A new season steps up a gear

Already there are some interestin­g contenders to follow on the Flat

- By MARCUS ARMYTAGE

THE Flat season is just getting going here and there were two things to note over the weekend; the victory of Champion Stakes winner Addeybb down under in the Group One Longines Queen Elizabeth Stakes at Randwick, Sydney, and the win of Snow Lantern (pictured) at Newbury.

Addeybb is a remarkable gelding and was given a superb ride by Tom Marquand, whose raison d’etre in Sydney for the last six weeks was Saturday’s race. There has never been much between him and the smart Australian mare Verry Elleegant and, on quicker ground than he likes, there was just half a length in it this time.

They have been first or second on each of the four times they have met now, with Addeybb winning three of them. And the first man on the phone to congratula­te William Haggas was Verry Elleegant’s trainer, Chris Waller.

The race was worth nearly £1.4m to the winner which, to put things into perspectiv­e, is prize money Haggas will just about earn here by July if he has a good first half of the season.

There was no better bred filly at Newbury on Sunday than the Richard Hannon-trained Snow Lantern – by Frankel out of Sky Lantern, Richard Hannon Senior’s 1000 Guineas and Coronation Stakes winner.

Her win in the mile maiden slightly eclipsed the Guineas trial winners – Alcohol Free in the Dubai Duty Free Fred Darling Stakes and her stable companion, Chindit, in the Watership Down Stud Too Darn Hot Greenham Stakes.

Last year she had just the one run, finishing second from a long way back, at Ascot.

“I haven’t enjoyed watching a race so much for a long time,” said Hannon after Snow Lantern had cruised through the race to beat Derab by 1¾ lengths.

“She’s highly strung at home and I was expecting her to be keen.
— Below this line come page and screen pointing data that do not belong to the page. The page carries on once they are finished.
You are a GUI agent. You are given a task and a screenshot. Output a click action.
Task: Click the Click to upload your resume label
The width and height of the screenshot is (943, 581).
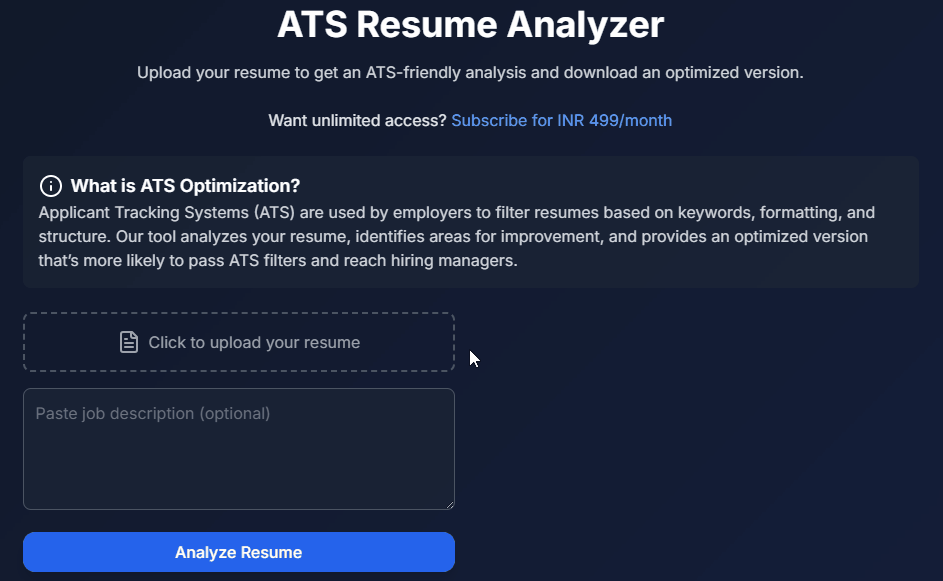[x=253, y=342]
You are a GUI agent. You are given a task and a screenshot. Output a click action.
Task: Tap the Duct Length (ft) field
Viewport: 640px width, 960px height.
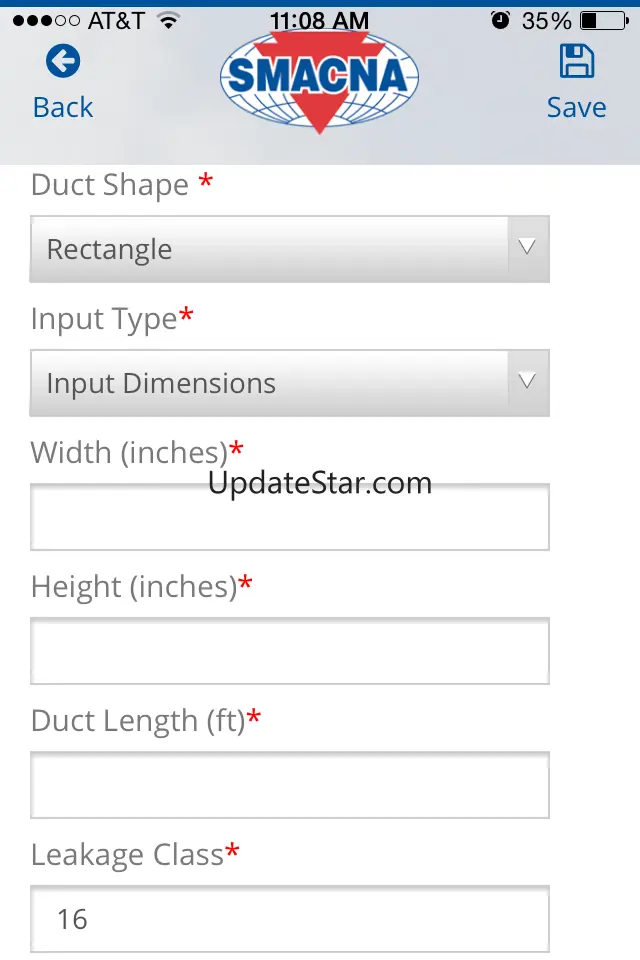click(x=290, y=785)
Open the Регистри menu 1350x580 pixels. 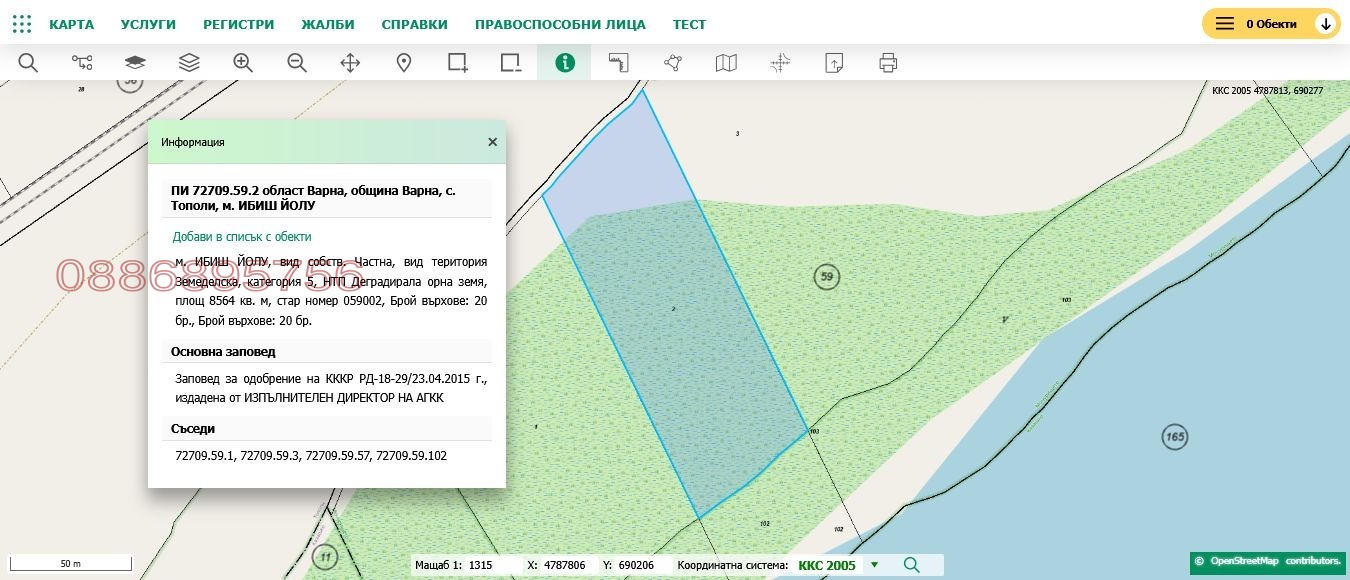pos(238,24)
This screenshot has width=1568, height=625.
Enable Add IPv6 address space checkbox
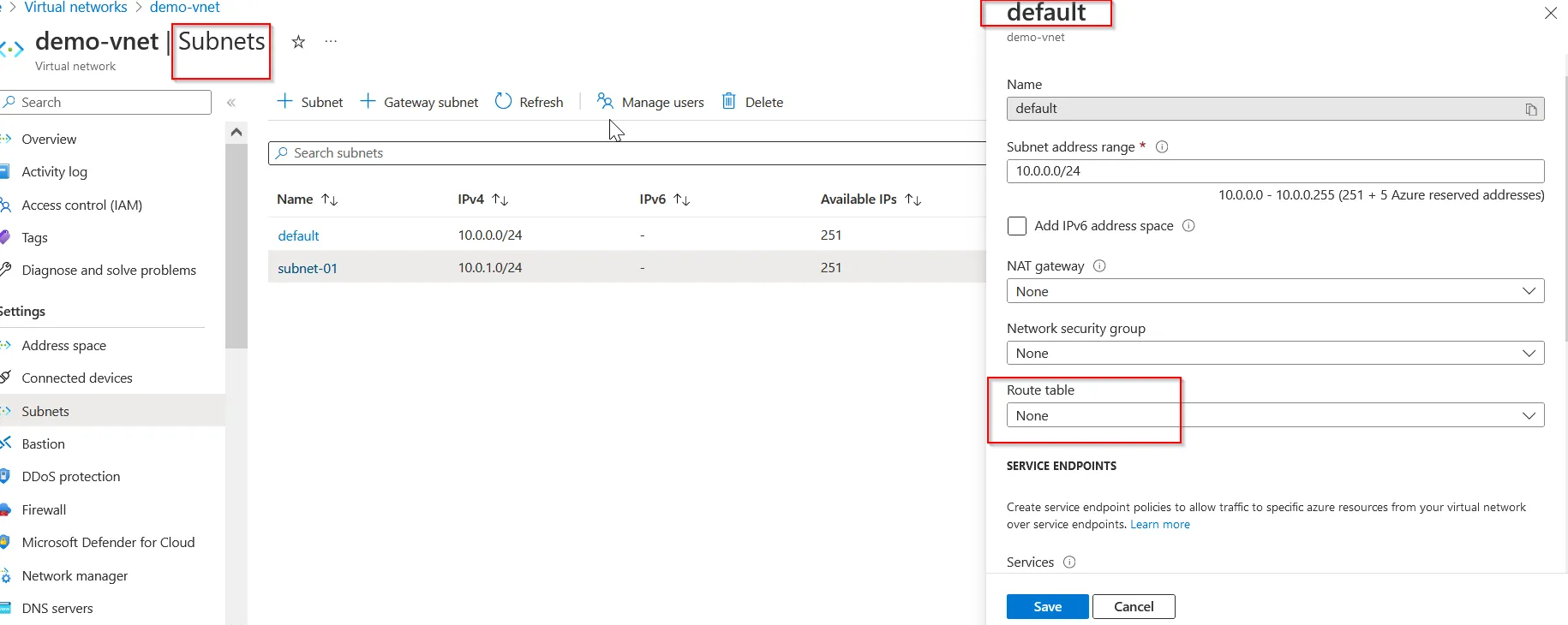pyautogui.click(x=1017, y=226)
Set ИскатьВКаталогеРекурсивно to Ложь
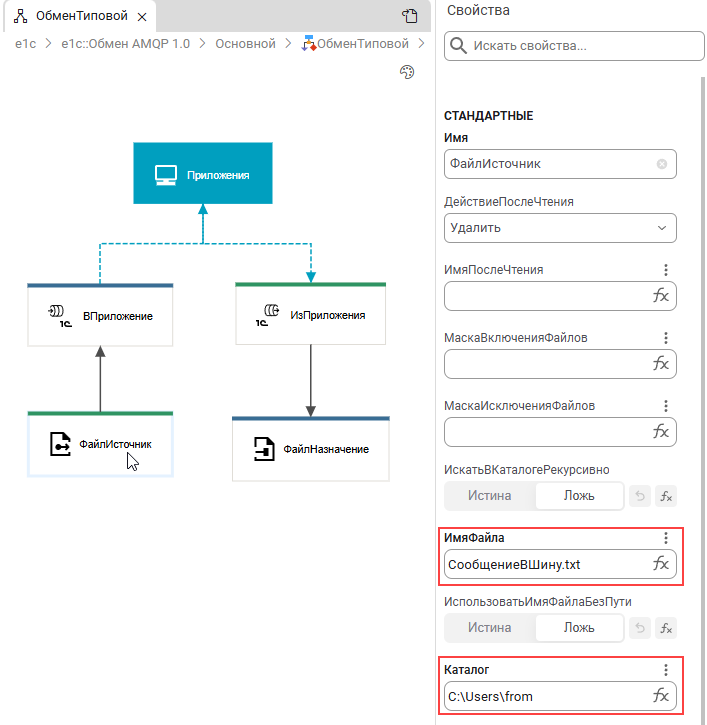The height and width of the screenshot is (725, 707). (579, 495)
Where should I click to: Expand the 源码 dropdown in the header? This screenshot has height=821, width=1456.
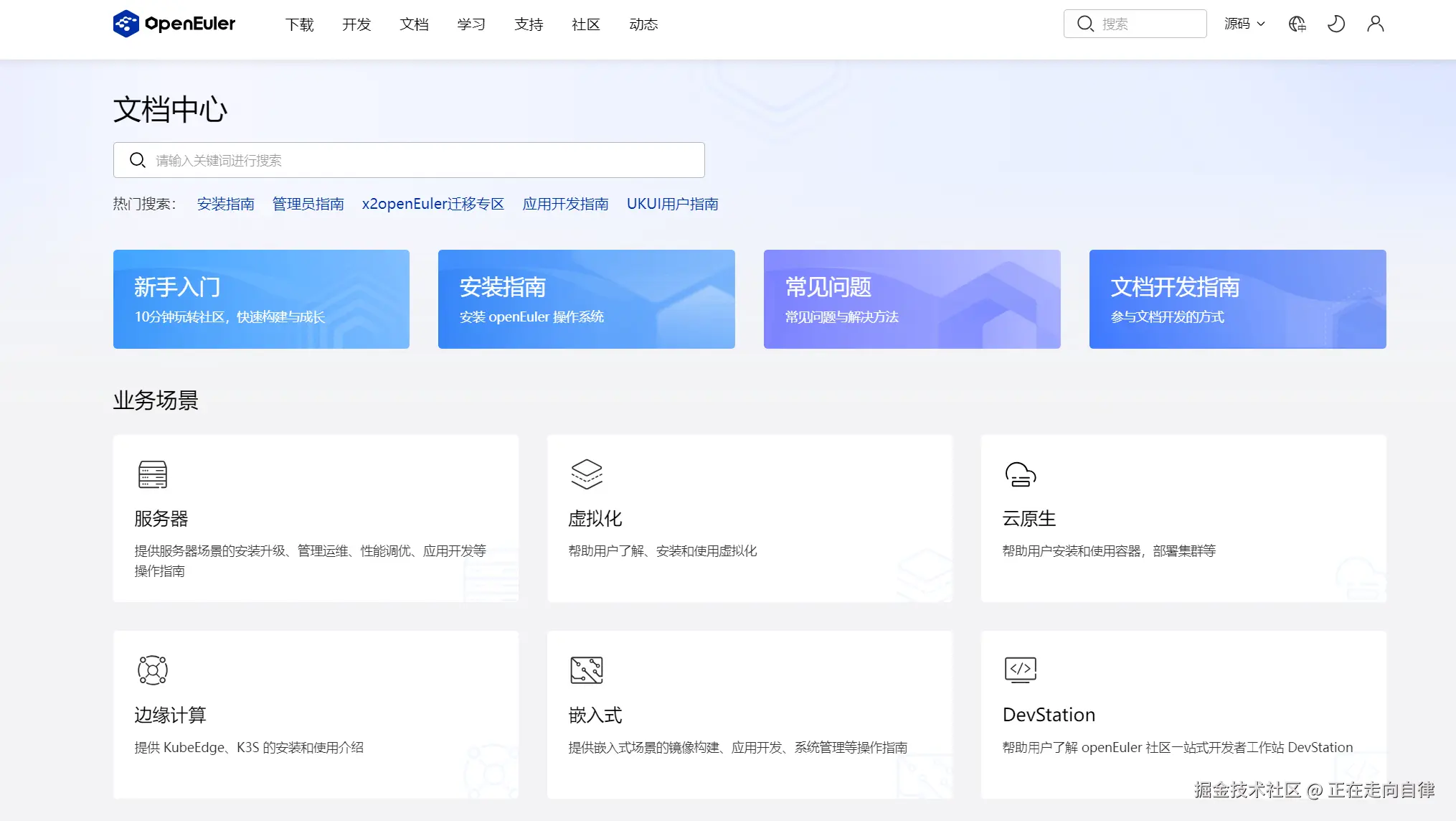tap(1244, 24)
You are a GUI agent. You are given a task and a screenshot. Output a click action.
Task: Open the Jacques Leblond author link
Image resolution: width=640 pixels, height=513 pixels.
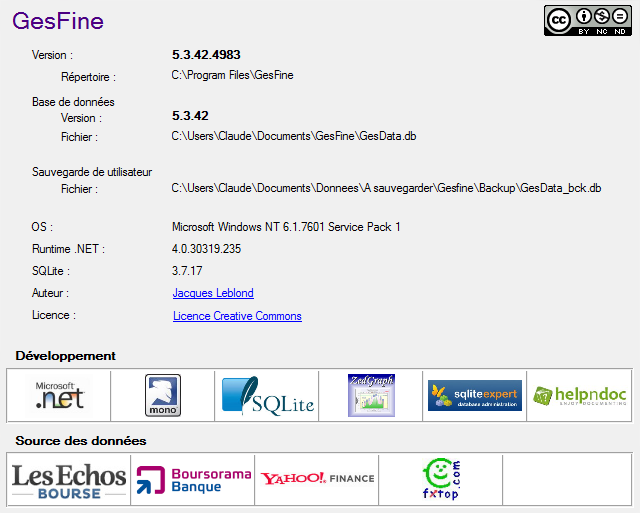(x=213, y=293)
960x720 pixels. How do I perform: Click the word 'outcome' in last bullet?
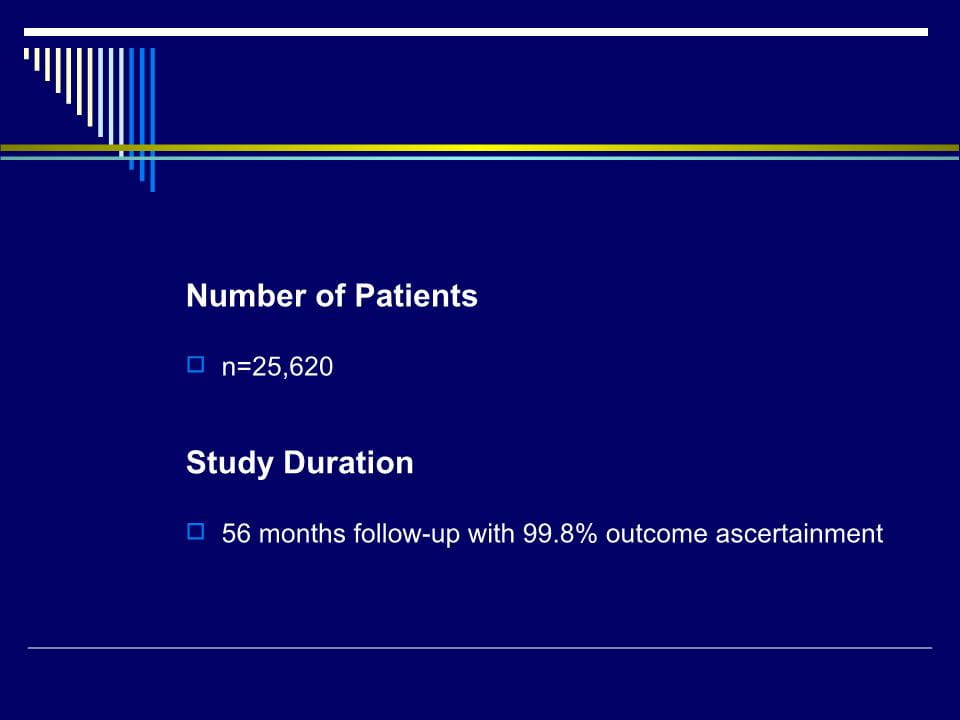[656, 533]
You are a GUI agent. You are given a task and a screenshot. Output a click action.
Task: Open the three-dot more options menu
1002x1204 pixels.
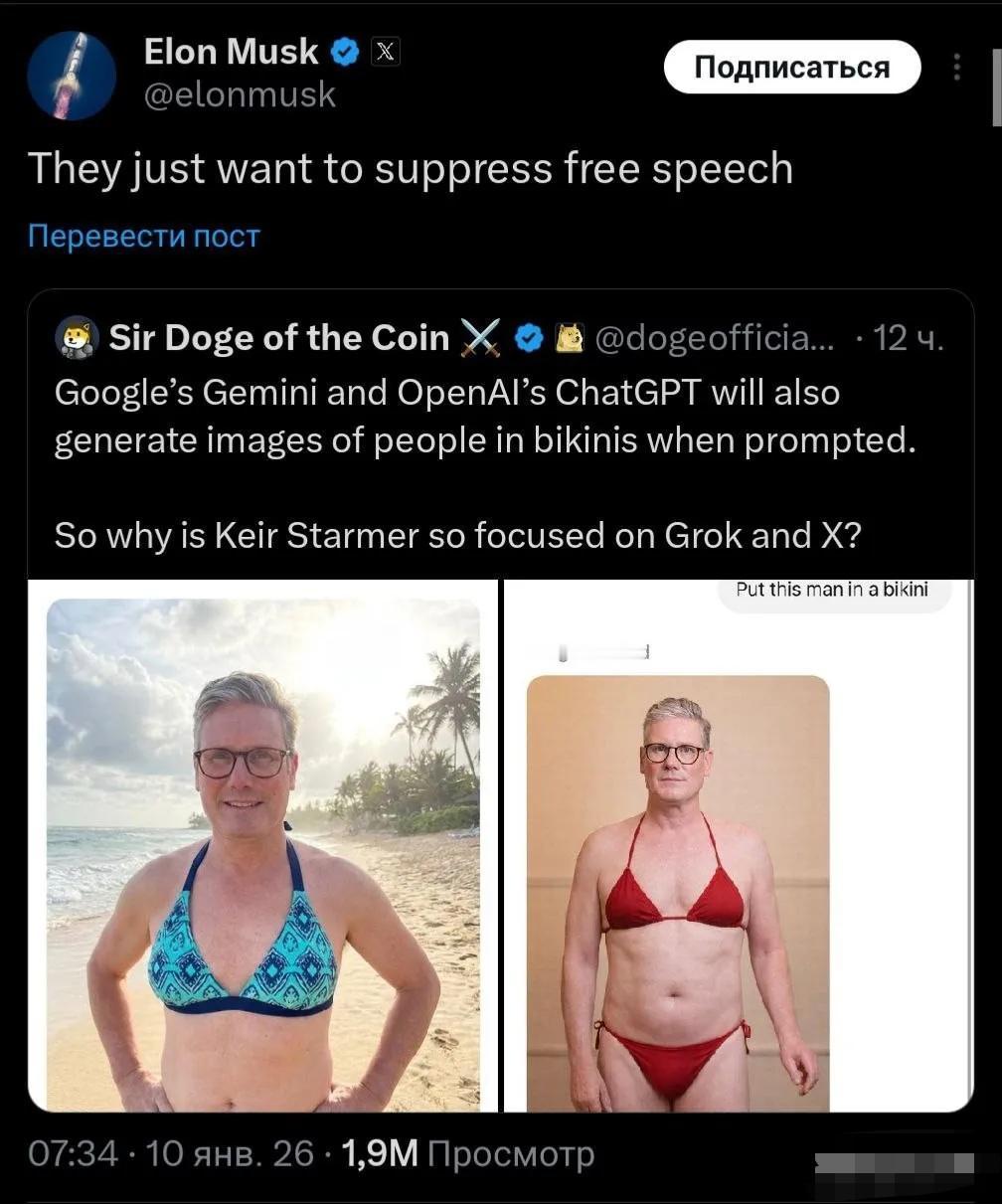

I’ve never known a filly go quite so like the dam. In fact, I got Richard Hughes to sit on her recently and told him it would be like going back eight years.

“She got a bit weak after her run last year, so we said we’d leave it to this year and it seems to have worked. I’d be tempted by the Guineas. Her mother handled Newmarket, but I’d sooner be beaten by the undulation­s than not being good enough.

“Ben Keswick, her ownerbreed­er, is keen to get some black type and not to chuck her in at the deep end, so she could also go to York. She’ll get an entry in the Oaks, too.”